AISASモデルは、日本の総合広告代理店である株式会社電通によって2004年に提唱された。これは、それまで長らくマーケティングの古典的な指標とされてきたAIDMAモデル(Attention, Interest, Desire, Memory, Action)が、デジタル時代の消費行動を完全に説明できなくなったことへの応答として開発されたものである。

AIDMAモデルが成立した時代、消費者が情報を得る主要な手段はテレビ、新聞、ラジオなどのマスメディアであり、購買前の行動は主に企業の広告によって喚起される「Desire(欲求)」と、その情報を保持する「Memory(記憶)」に集約されていた。しかし、インターネット、特に検索エンジンが生活に浸透したことで、消費者は企業から与えられた情報だけでなく、自ら能動的に情報を取りに行く「Search」というステップを必ず経由するようになった。この検索は、単なる情報収集に留まらず、競合製品との比較や、他者の評価(レビューや口コミ)を参照する、購買意思決定の核心的なプロセスとなった。

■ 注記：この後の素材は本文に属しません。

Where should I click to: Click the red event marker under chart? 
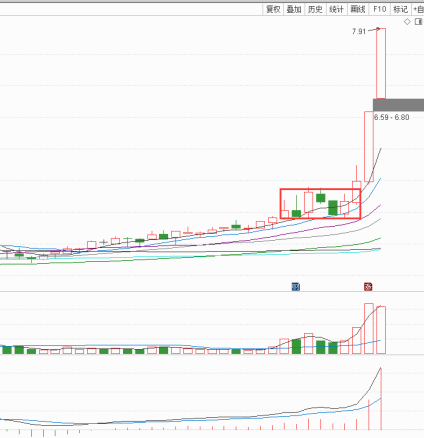click(368, 286)
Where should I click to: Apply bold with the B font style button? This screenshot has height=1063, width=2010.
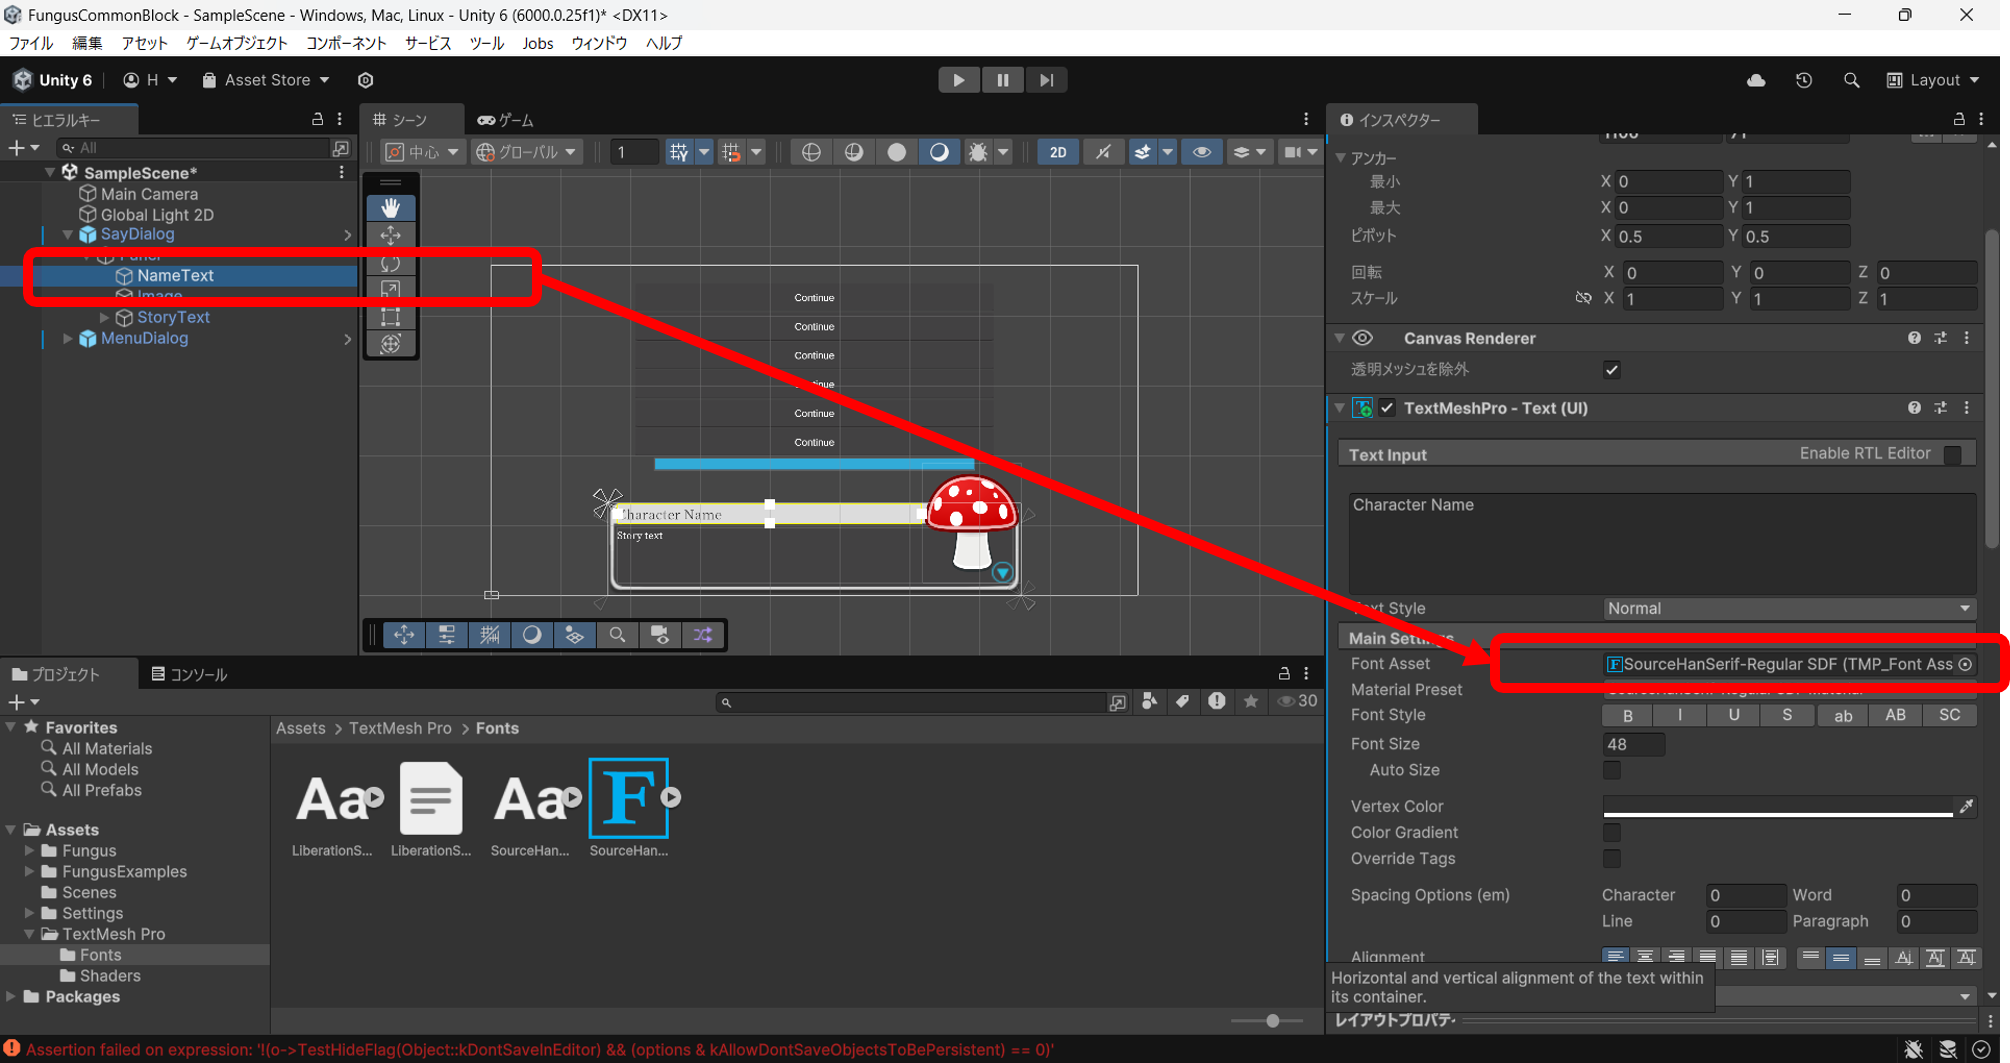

さらに、購買後の行動として、電子掲示板やブログ、後のSNSなどを用いて経験や評価を発信する「Share」が、他の消費者の意思決定に無視できない影響力を持つようになった。AISASは、この二つのデジタル時代の行動「Search」と「Share」を明確にモデルに組み込むことで、インターネット時代の購買プロセスを構造化し、従来のモデルをデジタル環境に適応させた。

AISASモデルの5つの構成要素は、以下の通りである。

  1. Attention(注意): マスメディア、オンライン広告、SNS投稿などを通じて商品やサービスを知覚する段階。
  2. Interest(関心): 知覚した情報に対して興味・関心を持ち、もう少し情報を知りたいと考える段階。
  3. Search(検索): 興味を持った商品について、価格、レビュー、競合製品との比較などを、検索エンジンやSNS、口コミサイトなどで主体的に調べる段階。この段階で他者の意見やUGC(User Generated Content)が意思決定に強く影響する。
  4. Action(行動): 実際の購買、サービスの申し込み、資料請求など、具体的な消費行動を起こす段階。
  5. Share(共有): 購買体験や使用後の評価を、ブログ、SNS、レビューサイトなどを通じて他者に発信する段階。この共有された情報は、次の消費者の「Search」の起点となり、継続的なマーケティングサイクルを生み出す。